Rating: 3.5 Stars
Everything good about this movie is to be found in its main character, Jim, played by a 14-year-old Christian Bale. Christ, is this boy a good actor. He has a good 80 percent of the screen time and frankly I think that's 20 percent to little. He's energetic, he's natural, he's touchingly emotional; he grins, cries, crawls, yawns, and stares in character, and easily makes it to my top 3 favorite performances by a child. Perhaps number one.
As a historical movie, Empire also presents a fresh perspective. Frightened, huddled Westerners are herded about by powerful, corrupt Japanese, a pleasant reversal from Hollywood's tendencies to typecast minorities as history's victims. And frankly I learned a lot about the Pacific theater of WWII, Japanese occupation of China, and English internment.

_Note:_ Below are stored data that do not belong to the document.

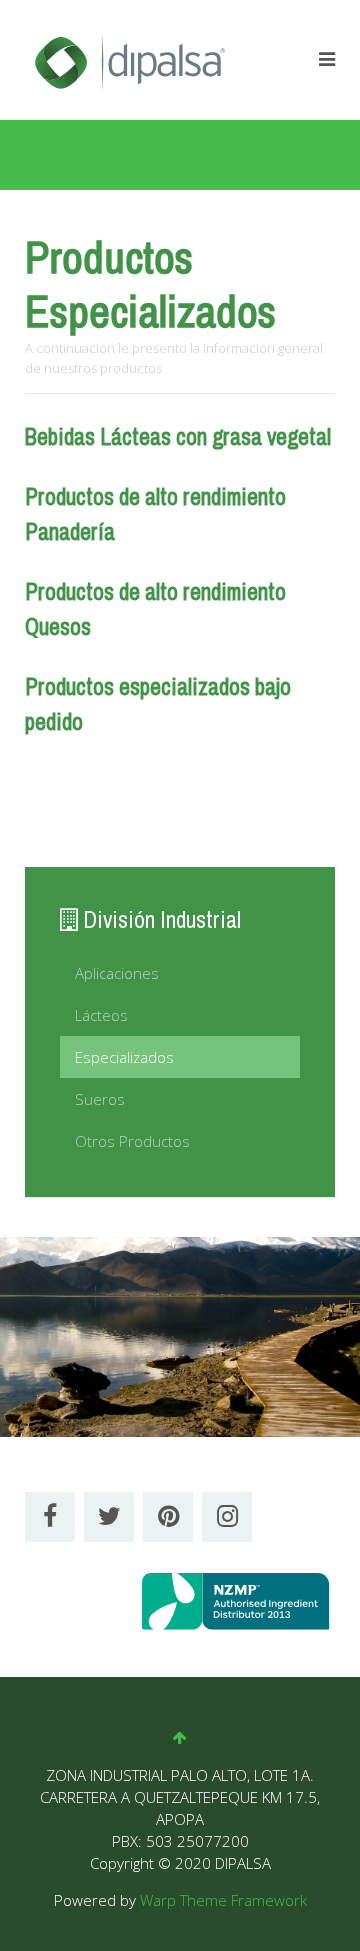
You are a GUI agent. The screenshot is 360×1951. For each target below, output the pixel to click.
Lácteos (101, 1015)
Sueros (100, 1099)
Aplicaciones (117, 973)
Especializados (124, 1057)
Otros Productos (132, 1141)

I have one main visual qualm:
I love historical movies. I love artistic movies. I hate when the two are shoddily intertwined - key word shoddy. To illustrate, toward the end of the movie the camp survivors are ushered into an abandoned stadium full of looted furniture. They wander about, malnourished and frail, among these reminders of their former opulence. Visually it's interesting, but story-wise it's so devastatingly distracting, as if the movie expects bonus stars for being mysterious and artsy.
To illustrate this point, I turn to another one of Spielberg's war movies Saving Private Ryan, which perfectly blends cinematic beauty with visual historical honesty. While Empire gets it right most of the time (ie. the plane attack), the moments it doesn't are highly jarring.